# Assigned task
Below this task are records; return each one exactly and omit its images.

# The data
-.-.-
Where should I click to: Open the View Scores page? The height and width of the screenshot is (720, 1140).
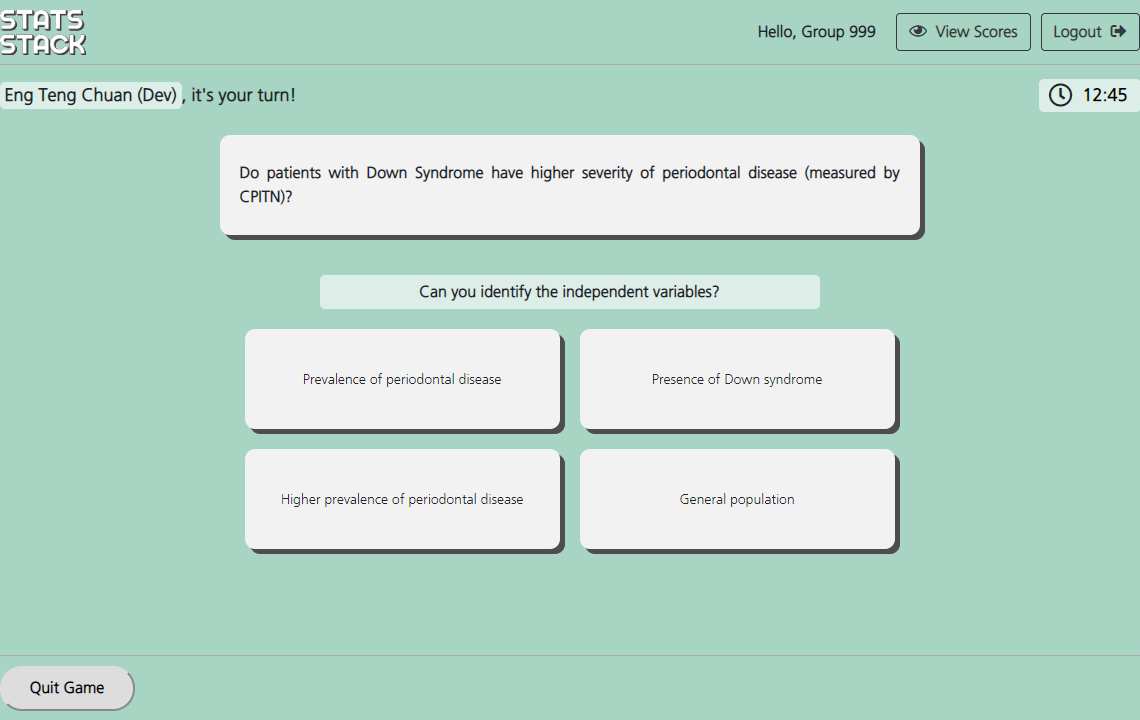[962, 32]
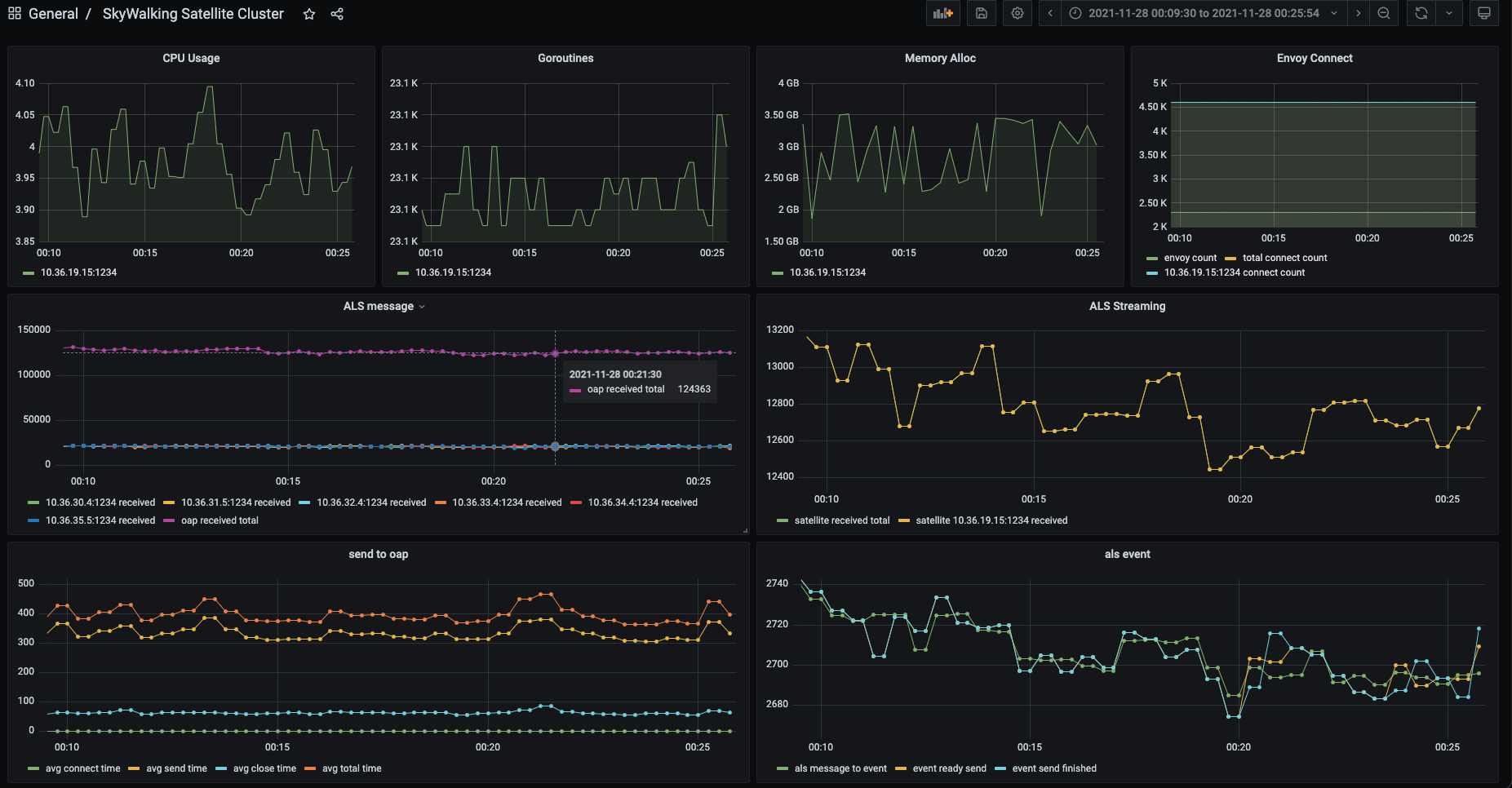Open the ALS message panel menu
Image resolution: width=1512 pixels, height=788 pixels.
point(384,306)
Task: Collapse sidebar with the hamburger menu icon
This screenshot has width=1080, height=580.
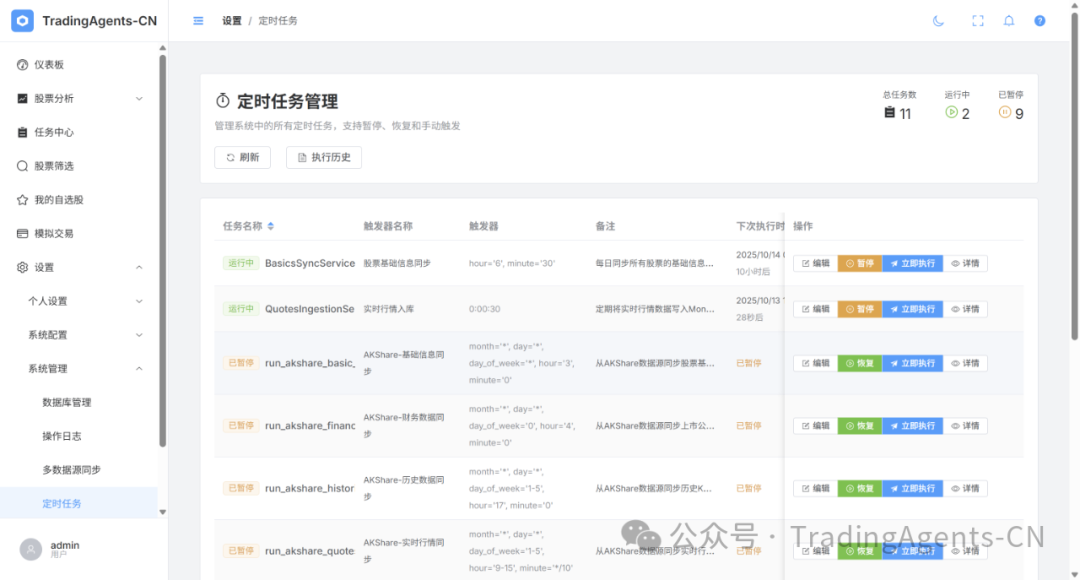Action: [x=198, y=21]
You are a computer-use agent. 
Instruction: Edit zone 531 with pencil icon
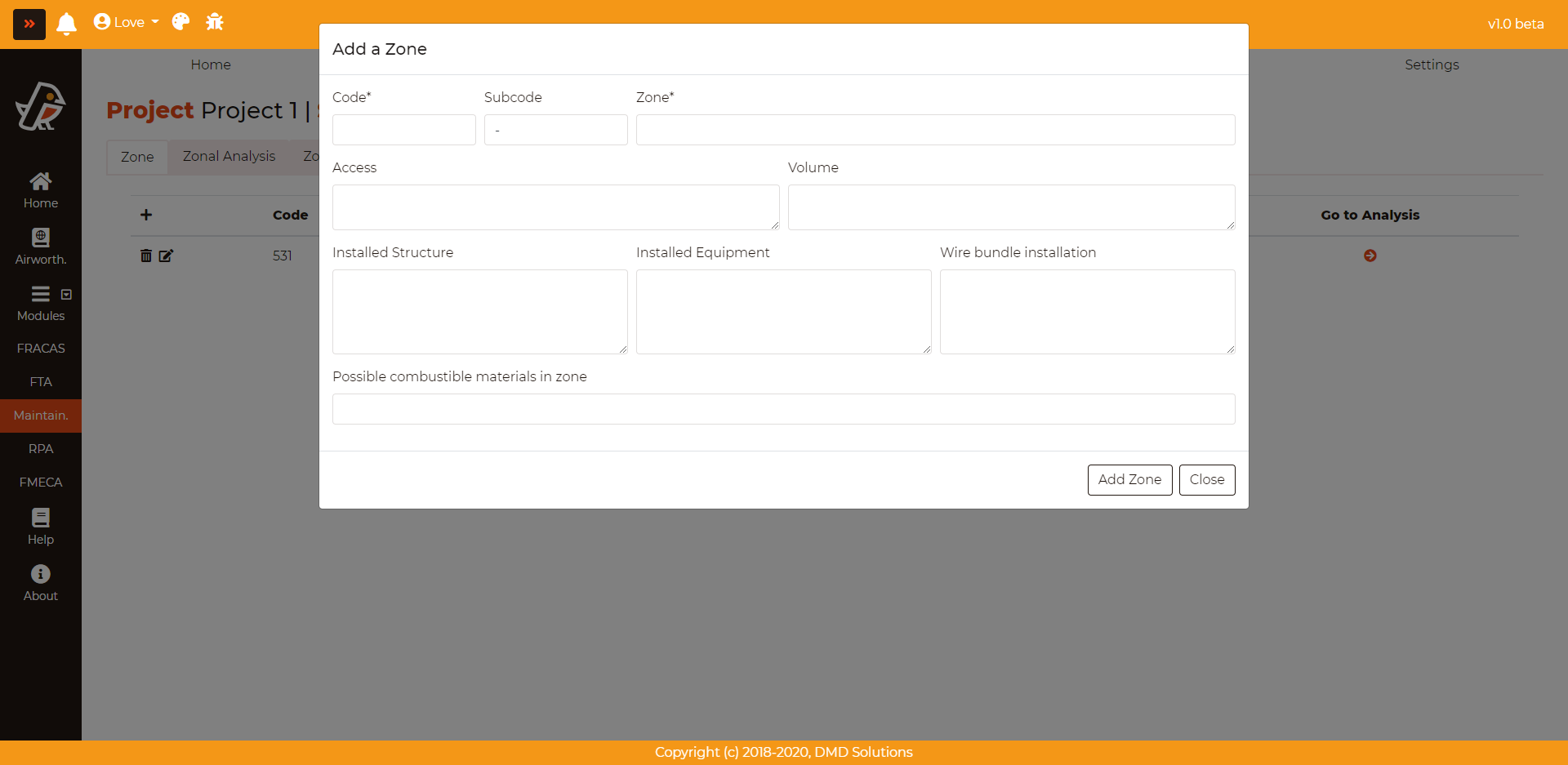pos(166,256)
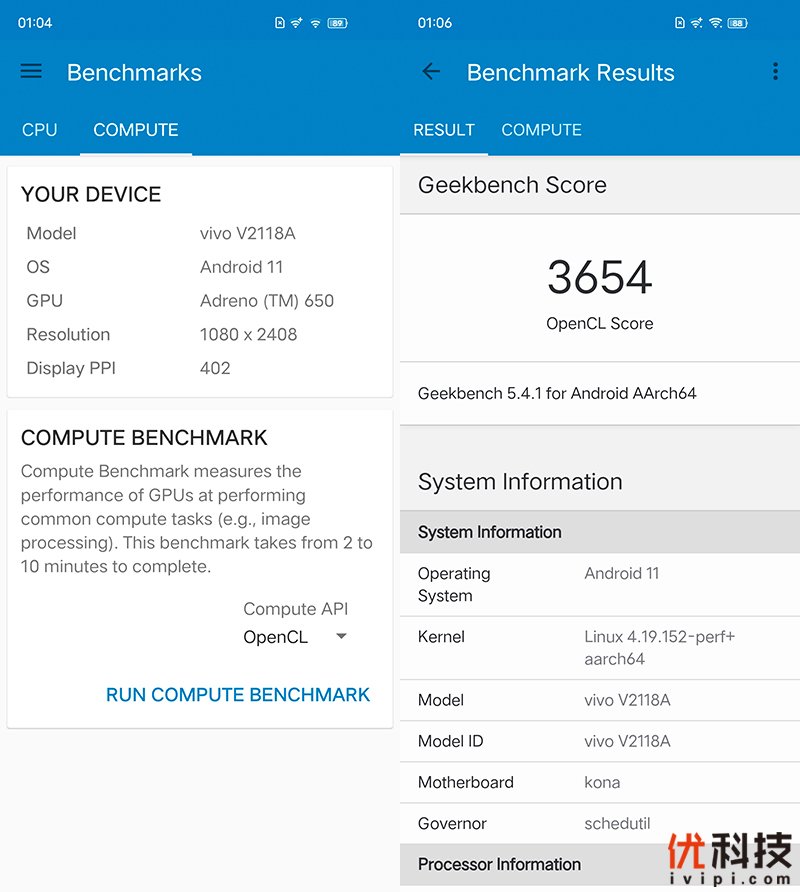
-.-.-
# Solution to the problem
Where should I click to: Open the View Scores page? The height and width of the screenshot is (720, 1140).
[962, 32]
Open the ALS message panel menu
Image resolution: width=1512 pixels, height=788 pixels.
point(384,306)
Task: Collapse sidebar with the hamburger menu icon
This screenshot has width=1080, height=580.
Action: [x=198, y=21]
You are a computer-use agent. 
Instruction: Edit zone 531 with pencil icon
pos(166,256)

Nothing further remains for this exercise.